Abstract: Using Implementation Science to Inform the Adaptation of an Intimate Partner Violence Prevention Program for Forcibly Displaced Couples in the United States (Society for Social Work and Research 29th Annual Conference)

Please note schedule is subject to change. All in-person and virtual presentations are in Pacific Time Zone (PST).

Using Implementation Science to Inform the Adaptation of an Intimate Partner Violence Prevention Program for Forcibly Displaced Couples in the United States

Schedule:
Saturday, January 18, 2025
Virgina, Level 4 (Sheraton Grand Seattle)
* noted as presenting author
Jhumka Gupta, Associate Professor, George Mason University, VA
Karin Wachter, PhD, Associate Professor, Arizona State University, Phoenix, AZ
Samantha Kanselaar, Doctoral Student, George Mason University, VA
Shoba Ramanahdan, Associate Professor, Harvard University, MA
Michelle Williams, Associate Professor, George Mason University, VA
Jessica Dalpe, MSW, Technical Advisor, International Rescue Commitee
Background and Purpose

While growing evidence points to the effectiveness of social and economic empowerment programs in reducing intimate partner violence (IPV) globally, IPV prevention among forcibly displaced populations (FDPs) in the US is a notable gap in both research and practice. The International Rescue Committee (IRC) developed an eight-session intervention, EA$E (Economic And Social Empowerment), for war-affected populations in humanitarian settings. Using rigorous methods, EA$E was shown to be effective in reducing IPV experience and PTSD symptoms among war-affected women in Côte d’Ivoire. Drawing from implementation science, the purpose of this mixed-method study was to inform the adaptation of EA$E to account for salient social and financial stressors that exacerbate risks of IPV among FDPs in the US. Our research questions were: How do resettlement clients and providers perceive the acceptability, appropriateness, and feasibility of EA$E? What are barriers and facilitators to implementing EA$E in the US?

Methods

We employed a novel theater-testing method, which allowed participants to view original EA$E sessions via immersive videos created specifically for the project. With IRB approval, we conducted in-depth focus group discussions with IRC staff (n=18) and FDP clients (n=44) from Middle East and Central Africa. Participants discussed the acceptability, appropriateness, and feasibility of intervention components; what they would add or remove; and, broad recommendations for adaptation. Each focus group spanned two days (8 hours in total). Surveys were administered to collect quantitative data on participant demographics, and acceptability, feasibility, and appropriateness per session.

Results

Overall, participants strongly endorsed the acceptability of EA$E, with staff expressing some apprehension. Participants emphasized the importance of programs focused on household wellbeing as integral to successful resettlement. Clients recommended that EA$E be offered immediately post-arrival, while staff considered other resettlement requirements. Participants discussed variations in client education levels and recommended designing a menu of activities to respond accordingly. Regarding feasibility, participants highlighted the importance of offering childcare and transportation support, addressing scheduling challenges, and providing incentives. While participants endorsed the group-based format, privacy concerns were noted. For EA$E facilitators, participants emphasized the importance of cultural humility, technical knowledge, and trauma informed perspectives.

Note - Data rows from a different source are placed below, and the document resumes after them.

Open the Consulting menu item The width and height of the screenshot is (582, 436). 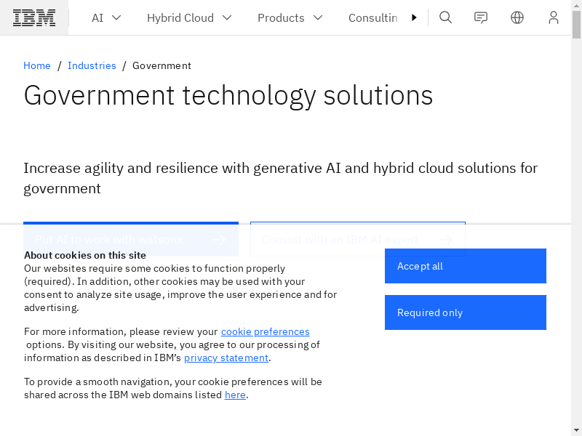coord(372,17)
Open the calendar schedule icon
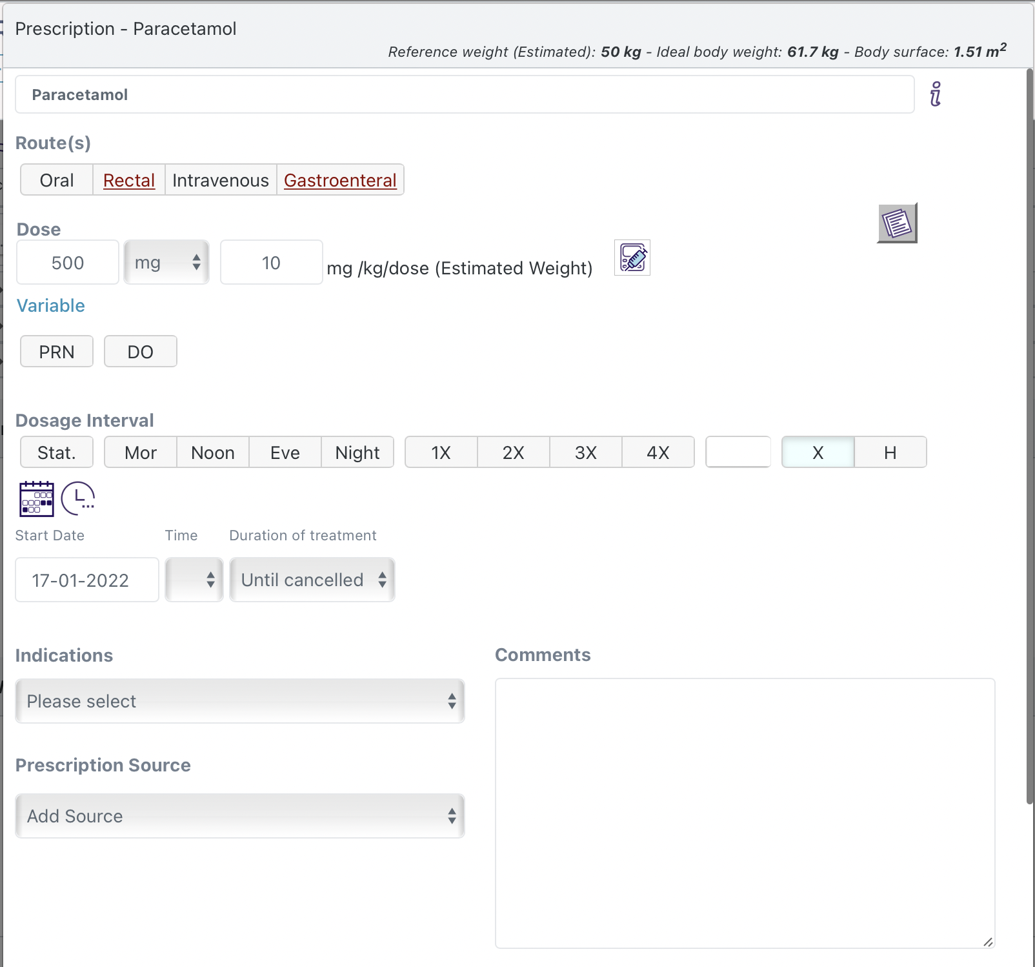 pos(37,498)
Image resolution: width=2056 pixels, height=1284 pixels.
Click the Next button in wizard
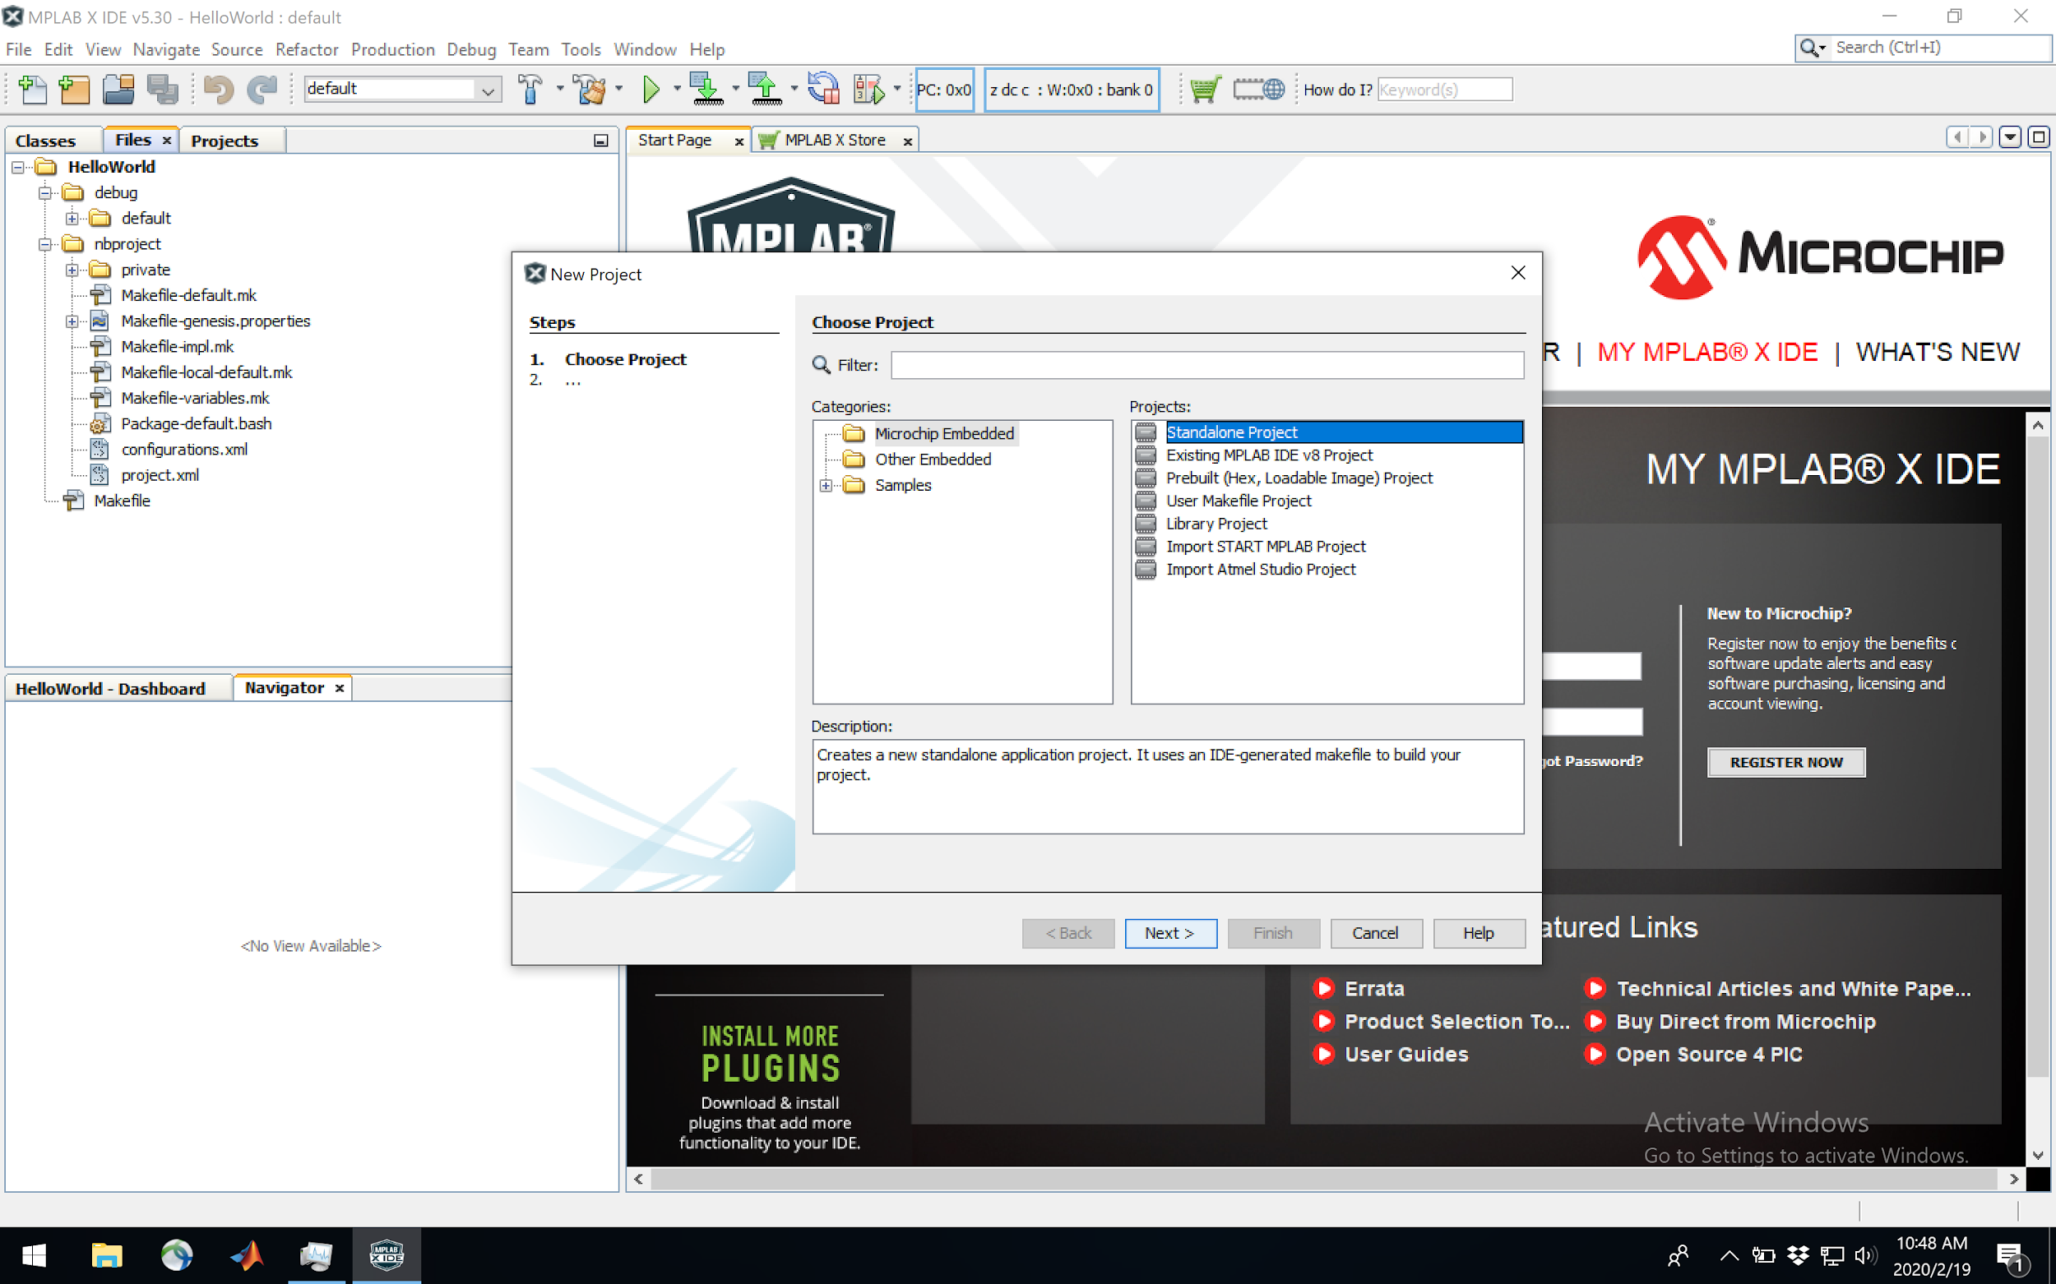tap(1170, 933)
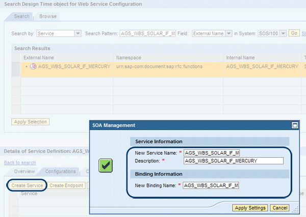Open the Search by dropdown
Image resolution: width=306 pixels, height=217 pixels.
pyautogui.click(x=78, y=33)
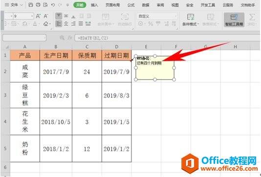261x177 pixels.
Task: Expand the 条件格式 conditional formatting dropdown
Action: [191, 20]
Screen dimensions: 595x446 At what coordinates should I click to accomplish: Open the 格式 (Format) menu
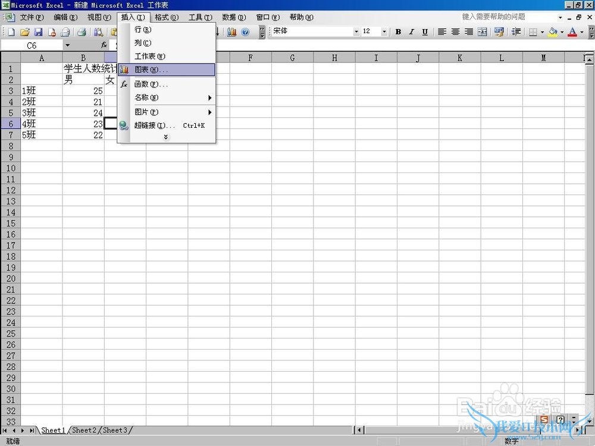(166, 17)
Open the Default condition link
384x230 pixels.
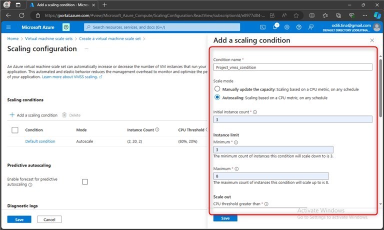tap(40, 142)
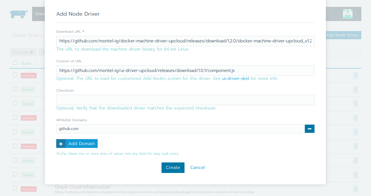This screenshot has height=196, width=371.
Task: Click the kebab menu on the first Inactive driver
Action: tap(355, 75)
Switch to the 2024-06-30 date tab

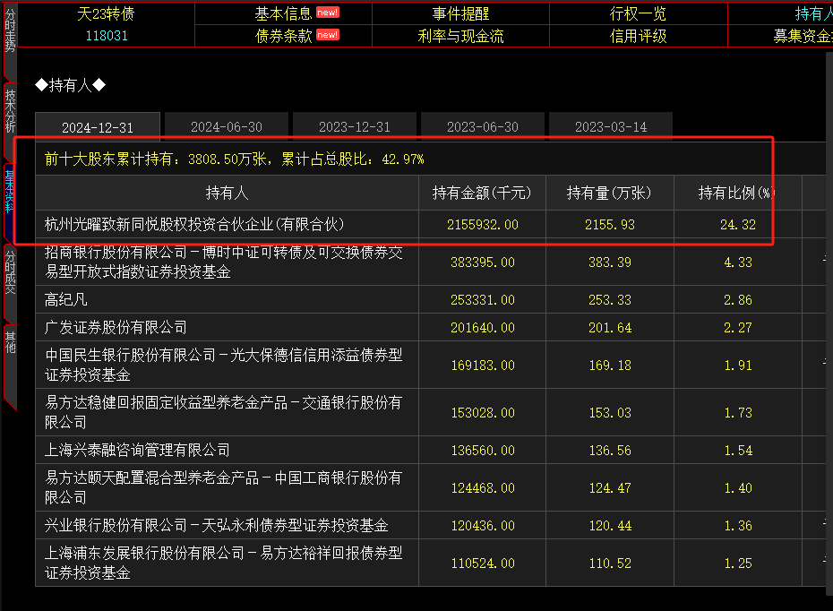tap(226, 126)
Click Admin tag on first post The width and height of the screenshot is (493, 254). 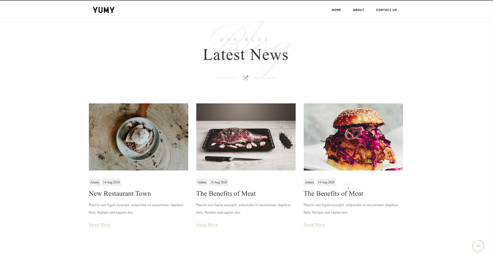95,182
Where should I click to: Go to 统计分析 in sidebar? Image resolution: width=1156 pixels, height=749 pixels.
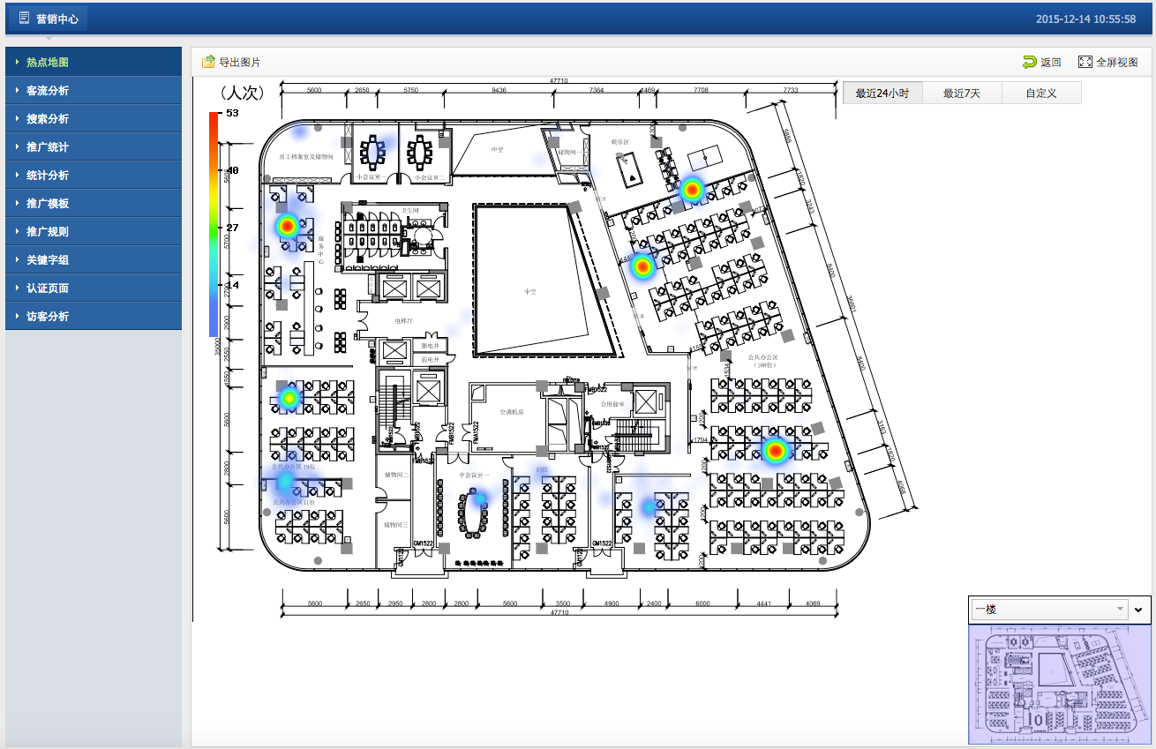pos(93,176)
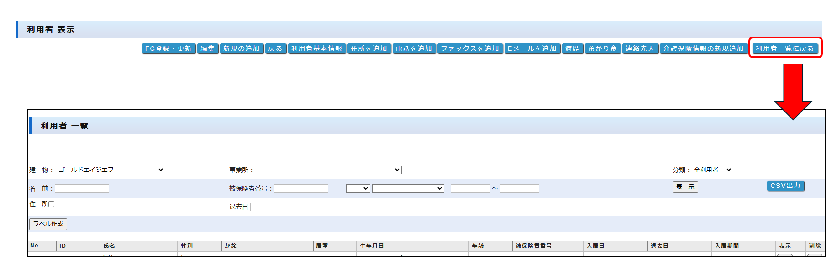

Conclusions and Implications

This research has implications for re-imagining how the US resettlement moves towards centering women, gender equity, and IPV prevention in the delivery of core services. Funding and resources for organizational capacity-building are necessary to support the implementation and evaluation of IPV prevention programs. Given the dearth of research on IPV prevention among FDPs in the US, this project highlights the importance of fostering collaborative partnerships between communities, practitioners, and researchers to generate meaningful, actionable, and culturally-responsive IPV prevention research and practice with FDPs in the US.